„Ab Montag starten Sie also in den praktischen Teil Ihrer Ausbildung. Ich wünsche Ihnen alles Gute und viel Erfolg.", teilt uns unsere Lehrerin am Freitag mit. Ich habe echt keine Lust auf das Praktikum. Eigentlich hätte ich in dem Wohnhaus ein Praktikum machen können, in dem ich vor der Ausbildung gearbeitet habe, aber für dieses Jahr haben sie schon einen Azubi und sie dürfen keinen weiteren nehmen. Das nervt mich so unfassbar, denn ich habe mich schon so darauf gefreut. Total genervt fahre ich also am Montag zu meinem neuen Praktikumsplatz.
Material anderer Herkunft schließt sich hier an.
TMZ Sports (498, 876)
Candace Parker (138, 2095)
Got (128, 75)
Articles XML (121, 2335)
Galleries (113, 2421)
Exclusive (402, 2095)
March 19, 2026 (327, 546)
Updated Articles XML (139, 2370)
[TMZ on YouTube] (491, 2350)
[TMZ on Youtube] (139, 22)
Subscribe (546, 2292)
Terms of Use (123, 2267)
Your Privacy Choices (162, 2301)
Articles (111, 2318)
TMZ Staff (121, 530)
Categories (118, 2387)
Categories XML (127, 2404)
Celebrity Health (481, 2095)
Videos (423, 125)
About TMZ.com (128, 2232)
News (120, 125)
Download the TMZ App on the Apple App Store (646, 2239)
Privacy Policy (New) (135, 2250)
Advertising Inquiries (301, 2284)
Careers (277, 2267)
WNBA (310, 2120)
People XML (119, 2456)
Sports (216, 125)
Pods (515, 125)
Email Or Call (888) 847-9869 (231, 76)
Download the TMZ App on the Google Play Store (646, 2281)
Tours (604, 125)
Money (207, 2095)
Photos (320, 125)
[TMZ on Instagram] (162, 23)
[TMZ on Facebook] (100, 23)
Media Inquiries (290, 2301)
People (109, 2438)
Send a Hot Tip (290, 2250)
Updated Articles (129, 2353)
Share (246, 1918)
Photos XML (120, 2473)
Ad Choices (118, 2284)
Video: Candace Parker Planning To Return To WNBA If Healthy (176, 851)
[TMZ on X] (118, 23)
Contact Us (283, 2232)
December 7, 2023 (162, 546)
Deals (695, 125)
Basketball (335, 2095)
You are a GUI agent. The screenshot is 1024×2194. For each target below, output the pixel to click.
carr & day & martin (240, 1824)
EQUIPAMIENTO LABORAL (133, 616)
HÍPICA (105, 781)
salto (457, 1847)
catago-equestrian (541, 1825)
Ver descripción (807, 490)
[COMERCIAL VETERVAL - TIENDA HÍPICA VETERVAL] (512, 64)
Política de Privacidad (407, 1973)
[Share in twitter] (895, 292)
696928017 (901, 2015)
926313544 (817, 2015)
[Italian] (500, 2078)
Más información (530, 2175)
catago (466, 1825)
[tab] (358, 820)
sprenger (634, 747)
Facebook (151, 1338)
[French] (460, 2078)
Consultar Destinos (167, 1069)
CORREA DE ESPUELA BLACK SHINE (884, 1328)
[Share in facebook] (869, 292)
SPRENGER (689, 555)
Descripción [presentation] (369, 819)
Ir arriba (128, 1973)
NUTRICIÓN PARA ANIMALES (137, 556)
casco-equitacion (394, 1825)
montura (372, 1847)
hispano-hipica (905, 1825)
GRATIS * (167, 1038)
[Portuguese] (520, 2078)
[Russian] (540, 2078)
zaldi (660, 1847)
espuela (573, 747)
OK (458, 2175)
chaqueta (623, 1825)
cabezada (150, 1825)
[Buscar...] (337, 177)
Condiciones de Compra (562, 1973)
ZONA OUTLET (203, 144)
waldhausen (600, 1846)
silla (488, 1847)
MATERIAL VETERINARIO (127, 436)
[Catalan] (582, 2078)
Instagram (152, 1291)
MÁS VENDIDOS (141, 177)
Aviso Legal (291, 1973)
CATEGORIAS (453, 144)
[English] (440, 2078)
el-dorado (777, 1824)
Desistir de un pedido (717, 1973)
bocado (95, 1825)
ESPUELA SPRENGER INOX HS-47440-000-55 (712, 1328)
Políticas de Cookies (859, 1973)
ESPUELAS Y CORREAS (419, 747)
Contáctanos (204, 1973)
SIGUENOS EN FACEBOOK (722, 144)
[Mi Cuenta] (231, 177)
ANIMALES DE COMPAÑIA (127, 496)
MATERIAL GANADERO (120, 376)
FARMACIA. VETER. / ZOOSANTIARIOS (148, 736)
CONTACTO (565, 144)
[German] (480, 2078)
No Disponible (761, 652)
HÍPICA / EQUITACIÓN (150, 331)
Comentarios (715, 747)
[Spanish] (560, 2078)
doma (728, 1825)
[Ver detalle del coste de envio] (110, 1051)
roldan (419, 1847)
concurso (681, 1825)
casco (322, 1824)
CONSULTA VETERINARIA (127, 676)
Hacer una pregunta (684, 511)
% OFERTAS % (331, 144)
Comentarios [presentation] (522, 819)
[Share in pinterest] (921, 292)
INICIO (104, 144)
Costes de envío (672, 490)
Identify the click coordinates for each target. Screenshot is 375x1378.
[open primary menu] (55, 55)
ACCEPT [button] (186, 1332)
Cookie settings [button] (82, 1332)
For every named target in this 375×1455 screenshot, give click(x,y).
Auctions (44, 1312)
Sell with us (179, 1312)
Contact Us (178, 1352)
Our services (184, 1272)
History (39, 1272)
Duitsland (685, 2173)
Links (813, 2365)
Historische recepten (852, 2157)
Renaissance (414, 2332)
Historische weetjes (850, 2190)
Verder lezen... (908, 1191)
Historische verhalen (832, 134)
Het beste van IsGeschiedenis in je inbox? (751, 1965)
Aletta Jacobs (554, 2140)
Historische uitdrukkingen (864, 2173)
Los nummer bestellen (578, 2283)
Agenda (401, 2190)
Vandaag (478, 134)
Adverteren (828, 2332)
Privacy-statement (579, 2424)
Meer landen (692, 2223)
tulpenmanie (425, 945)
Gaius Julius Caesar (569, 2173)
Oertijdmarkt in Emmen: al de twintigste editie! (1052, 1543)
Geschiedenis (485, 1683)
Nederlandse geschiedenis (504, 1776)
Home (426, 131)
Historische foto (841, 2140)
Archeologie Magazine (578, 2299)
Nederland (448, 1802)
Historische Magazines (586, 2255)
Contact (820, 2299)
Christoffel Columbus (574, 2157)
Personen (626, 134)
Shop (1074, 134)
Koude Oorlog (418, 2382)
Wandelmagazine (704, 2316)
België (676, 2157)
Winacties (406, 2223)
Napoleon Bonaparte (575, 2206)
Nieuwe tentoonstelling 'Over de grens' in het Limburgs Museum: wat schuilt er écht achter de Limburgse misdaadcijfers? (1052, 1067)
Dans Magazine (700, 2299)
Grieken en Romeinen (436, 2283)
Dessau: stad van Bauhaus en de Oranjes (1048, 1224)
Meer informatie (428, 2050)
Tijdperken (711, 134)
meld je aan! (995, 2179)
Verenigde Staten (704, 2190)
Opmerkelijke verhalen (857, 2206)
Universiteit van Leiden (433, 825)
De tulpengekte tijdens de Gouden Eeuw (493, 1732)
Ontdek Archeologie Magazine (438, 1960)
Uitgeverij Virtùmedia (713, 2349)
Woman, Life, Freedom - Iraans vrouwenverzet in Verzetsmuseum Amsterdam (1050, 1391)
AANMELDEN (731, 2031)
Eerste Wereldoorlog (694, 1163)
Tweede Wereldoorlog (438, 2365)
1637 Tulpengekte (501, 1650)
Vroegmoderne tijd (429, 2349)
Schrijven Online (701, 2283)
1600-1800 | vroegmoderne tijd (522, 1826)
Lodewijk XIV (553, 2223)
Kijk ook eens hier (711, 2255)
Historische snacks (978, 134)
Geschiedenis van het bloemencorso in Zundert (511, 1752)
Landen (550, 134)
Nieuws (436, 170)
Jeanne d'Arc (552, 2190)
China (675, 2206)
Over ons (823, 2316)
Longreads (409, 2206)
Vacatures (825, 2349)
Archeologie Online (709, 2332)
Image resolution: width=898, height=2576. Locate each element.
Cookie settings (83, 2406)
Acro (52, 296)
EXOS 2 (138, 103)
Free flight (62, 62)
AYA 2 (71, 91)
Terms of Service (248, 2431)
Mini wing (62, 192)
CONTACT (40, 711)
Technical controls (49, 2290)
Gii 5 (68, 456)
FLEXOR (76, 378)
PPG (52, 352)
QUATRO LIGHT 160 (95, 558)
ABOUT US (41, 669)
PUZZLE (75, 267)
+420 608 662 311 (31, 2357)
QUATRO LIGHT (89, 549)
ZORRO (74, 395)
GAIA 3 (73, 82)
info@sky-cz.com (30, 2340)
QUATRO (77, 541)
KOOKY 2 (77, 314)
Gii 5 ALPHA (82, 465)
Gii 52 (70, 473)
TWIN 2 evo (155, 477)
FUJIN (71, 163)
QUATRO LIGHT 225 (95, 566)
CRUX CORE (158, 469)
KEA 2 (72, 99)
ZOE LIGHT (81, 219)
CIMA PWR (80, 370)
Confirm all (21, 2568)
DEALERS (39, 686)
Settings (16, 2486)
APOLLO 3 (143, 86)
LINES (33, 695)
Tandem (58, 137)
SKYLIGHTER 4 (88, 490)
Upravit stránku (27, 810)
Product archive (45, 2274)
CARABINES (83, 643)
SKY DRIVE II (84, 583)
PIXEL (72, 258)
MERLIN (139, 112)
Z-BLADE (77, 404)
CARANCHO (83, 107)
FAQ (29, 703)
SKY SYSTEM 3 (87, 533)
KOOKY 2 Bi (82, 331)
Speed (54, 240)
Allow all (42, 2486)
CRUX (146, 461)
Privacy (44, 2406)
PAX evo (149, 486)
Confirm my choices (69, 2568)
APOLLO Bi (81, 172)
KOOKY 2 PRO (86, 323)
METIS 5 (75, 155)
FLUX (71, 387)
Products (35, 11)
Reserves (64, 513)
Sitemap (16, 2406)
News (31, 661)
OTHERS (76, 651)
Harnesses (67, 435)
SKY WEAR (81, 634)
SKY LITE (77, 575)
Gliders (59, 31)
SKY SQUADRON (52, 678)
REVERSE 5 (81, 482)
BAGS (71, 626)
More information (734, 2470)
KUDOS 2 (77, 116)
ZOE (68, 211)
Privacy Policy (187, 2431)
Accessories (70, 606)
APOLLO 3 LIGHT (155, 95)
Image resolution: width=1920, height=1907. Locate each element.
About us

Vielleicht ist das auch ganz cool, aber es ist eben nicht mein Wohnhaus und dort leben nicht meine Bewohner. Ich hasse neue Situationen wie die Pest, das dürfte mittlerweile klar sein. Aber es hilft nichts, ich nehme alle meine Mut zusammen und drücke auf die Klingel. Eine Frau öffnet die Tür. „Hey, ich bin Charlie, die neue Auszubildende.", stelle ich mich vor. „Hey, schön dass du da bist. Ich bin Amari.", stellt sie sich vor. „Am besten zeige ich dir erst mal alles, denn wir werden heute zusammen arbeiten.", ergänzt sie. Auch wenn ich es nie zugeben würde, die Arbeit macht mir sogar fast mehr Spaß, als in meinem alten Wohnhaus. Die Bewohner sind ganz anders, die Arbeit und die Atmosphäre sind anders, irgendwie habe ich das Gefühl, dass meine neuen Kollegen generell viel cooler drauf sind, als meine alten Kollegen. Abgesehen von Marian natürlich. Bei ihm habe ich mich auch schon lange nicht mehr gemeldet, das könnte ich eigentlich mal wieder machen. Amari ist echt nett, sie scheint auch wirklich Ahnung von dem zu haben, was sie da macht. Das finde ich wirklich cool, denn die meisten, die in diesem Beruf arbeiten, sind ziemlich verpeilt. Wenn ich meine Ausbildung beendet habe, will ich unbedingt so strukturiert und perfekt sein, wie Amari.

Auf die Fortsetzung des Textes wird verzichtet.